### Description of the task:
In the material below, some lines carry "computer". Copy each such line.

### Data in this exercise:

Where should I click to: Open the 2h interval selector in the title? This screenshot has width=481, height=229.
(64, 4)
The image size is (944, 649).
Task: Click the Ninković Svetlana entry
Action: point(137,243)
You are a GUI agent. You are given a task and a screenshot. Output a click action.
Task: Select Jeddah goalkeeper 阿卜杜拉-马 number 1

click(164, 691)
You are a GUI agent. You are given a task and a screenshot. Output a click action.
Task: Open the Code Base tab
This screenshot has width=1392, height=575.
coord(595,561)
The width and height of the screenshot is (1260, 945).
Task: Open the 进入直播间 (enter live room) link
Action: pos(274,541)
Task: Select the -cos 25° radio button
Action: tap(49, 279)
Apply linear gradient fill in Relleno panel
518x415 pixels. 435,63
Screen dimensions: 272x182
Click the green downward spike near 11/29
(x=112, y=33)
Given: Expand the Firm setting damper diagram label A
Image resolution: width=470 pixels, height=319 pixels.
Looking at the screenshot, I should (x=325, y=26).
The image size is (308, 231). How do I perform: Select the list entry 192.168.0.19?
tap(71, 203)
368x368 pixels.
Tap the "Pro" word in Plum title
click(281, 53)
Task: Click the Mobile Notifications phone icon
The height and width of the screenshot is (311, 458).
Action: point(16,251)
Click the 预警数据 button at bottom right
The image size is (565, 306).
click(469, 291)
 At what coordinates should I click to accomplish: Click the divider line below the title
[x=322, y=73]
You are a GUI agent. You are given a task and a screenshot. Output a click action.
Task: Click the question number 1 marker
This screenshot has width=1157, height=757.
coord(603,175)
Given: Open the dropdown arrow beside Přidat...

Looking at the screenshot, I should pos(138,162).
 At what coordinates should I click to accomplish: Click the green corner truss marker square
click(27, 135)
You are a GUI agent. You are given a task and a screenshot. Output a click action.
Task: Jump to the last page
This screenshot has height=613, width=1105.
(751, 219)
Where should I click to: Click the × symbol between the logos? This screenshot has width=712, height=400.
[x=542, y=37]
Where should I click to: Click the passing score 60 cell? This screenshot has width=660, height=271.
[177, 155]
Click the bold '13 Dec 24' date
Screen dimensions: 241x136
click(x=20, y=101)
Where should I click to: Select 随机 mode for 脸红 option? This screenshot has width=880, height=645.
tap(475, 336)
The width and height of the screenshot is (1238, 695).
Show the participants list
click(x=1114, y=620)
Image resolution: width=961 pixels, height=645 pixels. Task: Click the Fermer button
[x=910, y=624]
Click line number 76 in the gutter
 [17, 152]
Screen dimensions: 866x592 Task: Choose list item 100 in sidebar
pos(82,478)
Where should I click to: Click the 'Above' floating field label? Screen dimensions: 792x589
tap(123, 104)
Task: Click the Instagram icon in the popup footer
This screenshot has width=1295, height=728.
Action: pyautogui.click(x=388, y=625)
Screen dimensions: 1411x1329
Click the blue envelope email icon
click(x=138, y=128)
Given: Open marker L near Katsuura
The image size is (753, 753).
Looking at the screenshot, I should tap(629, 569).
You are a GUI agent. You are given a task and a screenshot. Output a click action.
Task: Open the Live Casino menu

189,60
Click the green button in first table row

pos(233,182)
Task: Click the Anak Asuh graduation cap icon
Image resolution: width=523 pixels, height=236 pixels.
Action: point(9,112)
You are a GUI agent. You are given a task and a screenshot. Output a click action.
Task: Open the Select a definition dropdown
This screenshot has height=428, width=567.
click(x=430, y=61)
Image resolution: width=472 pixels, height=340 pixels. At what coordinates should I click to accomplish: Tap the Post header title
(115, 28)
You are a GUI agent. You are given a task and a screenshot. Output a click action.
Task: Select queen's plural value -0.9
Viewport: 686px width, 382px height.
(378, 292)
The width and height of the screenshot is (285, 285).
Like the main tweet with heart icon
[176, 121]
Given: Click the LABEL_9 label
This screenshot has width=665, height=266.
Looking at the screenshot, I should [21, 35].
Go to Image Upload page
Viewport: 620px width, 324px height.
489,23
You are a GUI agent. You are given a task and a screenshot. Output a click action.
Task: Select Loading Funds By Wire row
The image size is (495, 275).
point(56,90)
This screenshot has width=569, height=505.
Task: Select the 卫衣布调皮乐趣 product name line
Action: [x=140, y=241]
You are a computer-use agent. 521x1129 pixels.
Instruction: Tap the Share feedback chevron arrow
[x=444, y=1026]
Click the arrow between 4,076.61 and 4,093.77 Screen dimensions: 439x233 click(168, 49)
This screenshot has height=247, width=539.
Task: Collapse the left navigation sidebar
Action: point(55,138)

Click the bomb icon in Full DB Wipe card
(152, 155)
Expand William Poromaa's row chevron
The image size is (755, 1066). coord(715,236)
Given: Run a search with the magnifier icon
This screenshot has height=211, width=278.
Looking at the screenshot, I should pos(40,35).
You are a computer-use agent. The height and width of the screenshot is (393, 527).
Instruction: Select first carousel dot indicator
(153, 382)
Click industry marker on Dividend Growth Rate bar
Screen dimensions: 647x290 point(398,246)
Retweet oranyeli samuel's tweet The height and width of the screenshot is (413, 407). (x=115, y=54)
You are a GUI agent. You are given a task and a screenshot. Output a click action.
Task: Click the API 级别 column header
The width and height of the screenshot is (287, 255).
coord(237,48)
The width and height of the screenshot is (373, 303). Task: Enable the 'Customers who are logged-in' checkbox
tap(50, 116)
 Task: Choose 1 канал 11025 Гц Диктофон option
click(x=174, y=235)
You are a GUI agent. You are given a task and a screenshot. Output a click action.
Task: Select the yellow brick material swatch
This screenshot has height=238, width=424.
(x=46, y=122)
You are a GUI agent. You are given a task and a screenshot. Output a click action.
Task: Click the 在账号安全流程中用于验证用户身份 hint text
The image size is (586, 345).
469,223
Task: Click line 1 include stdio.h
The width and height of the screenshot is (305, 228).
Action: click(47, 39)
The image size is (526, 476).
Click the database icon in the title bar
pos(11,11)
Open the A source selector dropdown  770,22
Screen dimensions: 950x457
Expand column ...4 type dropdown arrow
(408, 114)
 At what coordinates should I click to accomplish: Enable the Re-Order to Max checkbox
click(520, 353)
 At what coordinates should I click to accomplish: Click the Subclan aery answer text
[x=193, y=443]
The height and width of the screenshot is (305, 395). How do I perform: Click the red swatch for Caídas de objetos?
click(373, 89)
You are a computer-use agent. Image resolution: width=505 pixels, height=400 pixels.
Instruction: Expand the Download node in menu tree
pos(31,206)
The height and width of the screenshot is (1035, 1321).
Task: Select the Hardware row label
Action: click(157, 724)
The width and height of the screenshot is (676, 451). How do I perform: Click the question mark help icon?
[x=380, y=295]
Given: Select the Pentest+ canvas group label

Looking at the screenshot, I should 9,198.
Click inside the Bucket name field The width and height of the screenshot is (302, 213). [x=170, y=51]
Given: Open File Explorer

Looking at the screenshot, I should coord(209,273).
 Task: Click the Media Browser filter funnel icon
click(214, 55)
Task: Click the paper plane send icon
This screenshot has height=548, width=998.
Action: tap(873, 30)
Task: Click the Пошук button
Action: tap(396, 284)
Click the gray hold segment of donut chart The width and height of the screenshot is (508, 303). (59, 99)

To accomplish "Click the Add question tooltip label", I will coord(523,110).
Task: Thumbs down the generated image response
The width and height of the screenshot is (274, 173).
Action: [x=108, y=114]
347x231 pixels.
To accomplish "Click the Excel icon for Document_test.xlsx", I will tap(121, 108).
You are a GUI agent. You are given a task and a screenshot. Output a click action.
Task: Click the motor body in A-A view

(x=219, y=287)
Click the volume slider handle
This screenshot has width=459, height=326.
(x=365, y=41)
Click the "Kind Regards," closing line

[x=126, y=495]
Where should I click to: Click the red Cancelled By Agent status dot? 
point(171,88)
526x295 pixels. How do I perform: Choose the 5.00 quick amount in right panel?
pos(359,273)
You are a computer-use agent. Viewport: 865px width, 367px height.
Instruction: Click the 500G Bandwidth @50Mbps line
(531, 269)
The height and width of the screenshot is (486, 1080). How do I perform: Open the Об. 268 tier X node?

### Solved exercise:
You are a computer-use agent. 521x1129 pixels.
You are a computer-use agent. The height and width of the screenshot is (393, 527).
You are a computer-use agent. Image resolution: width=505 pixels, height=400 pixels.
You are a computer-use agent. Viewport: 865px width, 367px height.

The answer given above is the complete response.